Emanuel et al. [17] compared the effect of basalt fiber reinforcement to carbon and glass fiber reinforcement in epoxy resins on shape memory properties. They observed that carbon fiber composites had the lowest Rf but the fastest recovery. Glass and basalt fiber composites recovered at about the same rate. In tensile tests, the carbon fibers performed best, while basalt fibers produced slightly higher modulus and strength than glass fibers.
Maksimkin et al. [18] investigated the shape memory effect of ultra-high molecular weight polyethylene (UHMWPE) fibers. Although PE does not have chemical cross-links, the high molecular weight of the polymer means that the amorphous chain entanglements can fix the permanent shape while the crystalline domains keep the temporary shape. They compared these results to UHWMPE in bulk state, which also exhibited shape memory for the same reasons, and found that the fibers had considerably higher recovery stress compared to the bulk samples. The shape memory properties of UHMWPE can be improved by cross-linking [19], a process through which thermoplastic polyethylene (PE) obtains shape memory properties as well [20].

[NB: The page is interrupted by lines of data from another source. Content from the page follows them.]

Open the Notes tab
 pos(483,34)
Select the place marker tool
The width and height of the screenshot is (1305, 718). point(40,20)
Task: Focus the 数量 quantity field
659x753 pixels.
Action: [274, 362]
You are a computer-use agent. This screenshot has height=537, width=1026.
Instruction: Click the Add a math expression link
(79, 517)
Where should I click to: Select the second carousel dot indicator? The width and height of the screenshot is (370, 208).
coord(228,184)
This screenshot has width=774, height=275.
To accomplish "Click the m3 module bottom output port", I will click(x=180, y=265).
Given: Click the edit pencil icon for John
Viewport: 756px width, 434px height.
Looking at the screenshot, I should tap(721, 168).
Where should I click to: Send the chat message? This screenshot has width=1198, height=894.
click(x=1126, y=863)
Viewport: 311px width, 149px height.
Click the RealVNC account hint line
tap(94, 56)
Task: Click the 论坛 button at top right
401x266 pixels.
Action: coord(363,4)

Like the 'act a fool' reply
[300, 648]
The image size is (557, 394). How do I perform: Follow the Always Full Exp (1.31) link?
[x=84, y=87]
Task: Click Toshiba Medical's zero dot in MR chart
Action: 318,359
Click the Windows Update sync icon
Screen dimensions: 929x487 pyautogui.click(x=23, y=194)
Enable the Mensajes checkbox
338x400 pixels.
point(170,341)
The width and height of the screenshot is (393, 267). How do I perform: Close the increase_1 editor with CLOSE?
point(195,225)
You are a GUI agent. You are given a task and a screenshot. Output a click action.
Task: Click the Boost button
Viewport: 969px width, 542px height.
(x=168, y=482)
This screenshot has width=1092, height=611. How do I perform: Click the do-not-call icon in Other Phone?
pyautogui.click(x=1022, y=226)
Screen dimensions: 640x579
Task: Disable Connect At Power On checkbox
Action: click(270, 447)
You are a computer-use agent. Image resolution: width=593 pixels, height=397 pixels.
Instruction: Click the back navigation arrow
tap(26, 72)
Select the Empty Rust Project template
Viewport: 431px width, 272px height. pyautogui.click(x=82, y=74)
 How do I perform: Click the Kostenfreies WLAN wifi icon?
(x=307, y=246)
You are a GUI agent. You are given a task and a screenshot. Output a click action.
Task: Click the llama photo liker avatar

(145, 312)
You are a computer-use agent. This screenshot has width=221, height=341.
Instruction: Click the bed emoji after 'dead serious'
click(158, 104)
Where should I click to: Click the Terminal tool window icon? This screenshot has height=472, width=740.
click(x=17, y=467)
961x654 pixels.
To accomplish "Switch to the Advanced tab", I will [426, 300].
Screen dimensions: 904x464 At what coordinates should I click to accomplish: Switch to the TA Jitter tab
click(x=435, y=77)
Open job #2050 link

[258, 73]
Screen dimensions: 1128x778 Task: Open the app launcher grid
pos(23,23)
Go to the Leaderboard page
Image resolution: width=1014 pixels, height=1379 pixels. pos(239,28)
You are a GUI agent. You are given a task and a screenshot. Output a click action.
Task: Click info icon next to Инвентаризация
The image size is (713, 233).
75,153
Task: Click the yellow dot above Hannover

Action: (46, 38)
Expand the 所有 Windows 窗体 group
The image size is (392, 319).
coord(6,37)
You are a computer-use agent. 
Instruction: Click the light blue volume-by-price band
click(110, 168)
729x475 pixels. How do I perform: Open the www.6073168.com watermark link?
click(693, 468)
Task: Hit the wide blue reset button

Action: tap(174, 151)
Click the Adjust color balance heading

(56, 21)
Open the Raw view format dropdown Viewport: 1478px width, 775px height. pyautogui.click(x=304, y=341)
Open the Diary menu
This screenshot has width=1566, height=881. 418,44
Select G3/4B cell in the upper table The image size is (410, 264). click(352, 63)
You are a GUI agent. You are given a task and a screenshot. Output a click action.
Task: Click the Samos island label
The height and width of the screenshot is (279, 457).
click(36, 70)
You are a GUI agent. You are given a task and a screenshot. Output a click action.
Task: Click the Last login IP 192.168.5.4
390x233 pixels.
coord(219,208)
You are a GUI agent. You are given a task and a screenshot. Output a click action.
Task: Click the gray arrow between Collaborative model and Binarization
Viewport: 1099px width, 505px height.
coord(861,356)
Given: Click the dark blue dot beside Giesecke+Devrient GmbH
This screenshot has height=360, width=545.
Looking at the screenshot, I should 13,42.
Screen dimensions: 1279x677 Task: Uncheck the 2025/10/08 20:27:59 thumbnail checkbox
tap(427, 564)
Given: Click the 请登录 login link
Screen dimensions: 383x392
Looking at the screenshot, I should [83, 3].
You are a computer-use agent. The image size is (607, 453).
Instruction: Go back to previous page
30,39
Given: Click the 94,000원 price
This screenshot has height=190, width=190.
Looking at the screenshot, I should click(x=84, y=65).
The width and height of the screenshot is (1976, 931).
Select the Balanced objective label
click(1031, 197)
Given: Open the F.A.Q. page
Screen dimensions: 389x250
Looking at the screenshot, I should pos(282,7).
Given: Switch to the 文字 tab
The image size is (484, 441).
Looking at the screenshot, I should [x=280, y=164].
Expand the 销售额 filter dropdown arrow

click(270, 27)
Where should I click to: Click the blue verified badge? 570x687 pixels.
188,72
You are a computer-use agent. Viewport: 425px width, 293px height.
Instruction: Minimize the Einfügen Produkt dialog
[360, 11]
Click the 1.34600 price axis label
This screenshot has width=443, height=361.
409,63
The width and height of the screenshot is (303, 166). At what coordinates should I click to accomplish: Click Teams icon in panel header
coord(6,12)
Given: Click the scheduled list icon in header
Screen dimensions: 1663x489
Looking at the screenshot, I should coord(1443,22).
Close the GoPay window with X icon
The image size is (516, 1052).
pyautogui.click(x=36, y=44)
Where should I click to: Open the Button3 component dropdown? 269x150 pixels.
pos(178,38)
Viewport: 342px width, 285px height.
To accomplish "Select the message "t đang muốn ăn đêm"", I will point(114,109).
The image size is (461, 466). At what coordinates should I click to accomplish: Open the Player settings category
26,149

There are two popular methods for the cross-linking of polyethylene: using ionizing radiation or chemical cross-linking agents. Both serve to separate a hydrogen atom from the polymer backbone, creating a reactive free radical that can combine with a free radical on another chain, so a cross-link is formed. Such linkage can also happen between the polymer and a filler embedded in it, enhancing the strength of the connection between them. Out of the two, the chemical method can only take place in the molten state of the polymer (as the cross-linking agent needs to be dispersed), while radiation cross-linking can happen in the solid state. In the case of semi-crystalline polymers, irradiation yields cross-links in the amorphous phase and leads to a cross-linked and also semi-crystalline polymer [20]. In this structure, from the viewpoint of shape memory, the cross-links serve as the net points and the crystalline phase as the switches.
Cross-linked polyethylene (X-PE) made from low-density polyethylene (LDPE) can then be used as a matrix and reinforced with the UHMWPE fibers mentioned above to form a self-reinforced composite [21]. The influence of self-reinforcement on shape memory properties has not yet been investigated. The high strength of UHMWPE fibers is similar to that of other fibers, but their high elasticity may limit their use. On the other hand, since they can take part in the shape memory effect, they could prove very effective.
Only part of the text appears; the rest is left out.